Big Data and Cloud Tips: January 2014

Friday, January 31, 2014

Bloom Filters in HBase and Chrome

Bloom Filters allows to efficiently check if a particular element/record is there in the set/table or not. It has very minimal impact on the insert operations. The only caveat is that it might return a false positive, Bloom filter might say that a particular element/record is there in the set/table even when that particular item of interest is not there. Bloom Filters have been implemented in HBase and are by default enabled.

Interesting to know that Google Chrome browser used to implement Bloom Filters and has been later replaced with an alternate approach. According to Wikipedia (outdated):

The Google Chrome web browser uses a Bloom filter to identify malicious URLs. Any URL is first checked against a local Bloom filter and only upon a hit a full check of the URL is performed.

HBase implements Bloom filters on the server side, while Chrome implements the Bloom filter on the client/browser side. So, Bloom filter data is up to date in HBase, but might be a bit outdated in the Chrome browser. There are some variations of Bloom Filters, but the basic concept is very simple and beautiful.

Blooming Georgia St. from Flickr by Tiberiu Ana under CC

Thursday, January 30, 2014

Hadoop in a box (revisit)

It's possible to setup a small Hadoop cluster on a single machine using virtualization. I blogged about it here a year back without the nitty gritty details, but Cloudera published a blog here with much more details.

Here is an alternate way of setting a bigger cluster on a single machine using Linux containers. This solution only works for Linux as the host OS and is less burden on the host OS, but the Cloudera mentioned approach works on multiple host OS. I haven't given the Linux containers options a try, but seems very interesting.

The same concept can be extended for non Hadoop frameworks also.

`Technology Radar` 2014 from ThoughWorks

ThoughWorks has released `Technology Radar` for 2014. They have categorized techniques / tools / platforms / languages/ frameworks into different rings (adopt / trial / assess / hold). The rings summarize how ready the different aspects of technology are for adoption. The paper is good to get some of the hip terms around technology.

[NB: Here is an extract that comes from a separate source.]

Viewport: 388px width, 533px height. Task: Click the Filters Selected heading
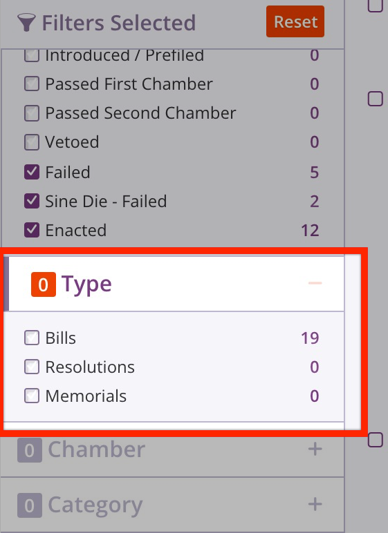tap(118, 23)
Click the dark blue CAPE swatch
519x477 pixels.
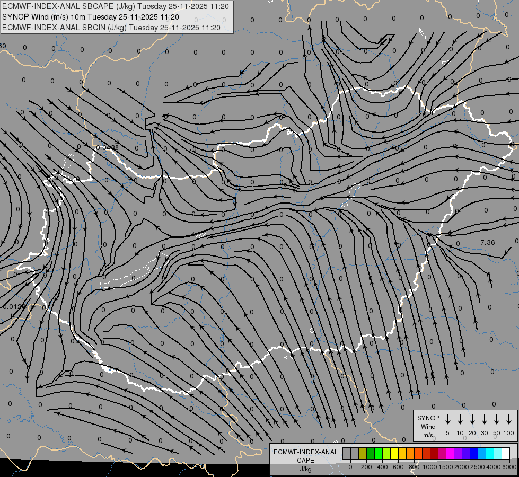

Reggae - Rare Music Vided by raremusicvideo1 from Flickr under CC

Resources to get started with Machine Learning

With all the action happening around Machine Learning and Artificial Intelligence (1, 2, 3, 4 etc), looks like this year we would be seeing more and more interesting things happening around Big Data. One of the area we can expect a lot of work to happen in the near future is usability. Some of the the companies like BigML are already working in this space.

ML is being pushed by the availability of the infrastructure at lower costs for the last few years. Amazon has cut the prices 40 times since the launch of AWS. Facebook is using Blu-ray disks to bring down the costs of storing the cold data.

As I continue my journey through learning Machine Learning and Statistical Process, I will keep the Machine Learning page (also available from the top tabs) updated with some of the best resources available (free and commercial). As of now I have seeded with some videos, books, blogs, data sets, use cases. It's nice that the sessions from top universities are being provided for free. Some of these sessions overlap, but they provide a different perspectives around the various aspects of Machine Learning.

With some much information available, it's difficult to focus and to differentiate the best from the others. The ML page is not a comprehensive/perfect/exhaustive list, but it is something to begin with and I will keep it updated as I come across more interesting and useful resources.

If you have and interesting/useful resources to be included to the above mentioned page, send it across to praveensripati@gmail.com.

Machine Learning by Erik Charlton on Flickr under CC

Wednesday, January 29, 2014

Interview with John Chambers (creator of S)

Here is an interview with John Chambers (creator of S on the left) about the history behind R & S. S is considered predecessor of R. He is also a core member of the R team. The same is also summarized in a pdf here.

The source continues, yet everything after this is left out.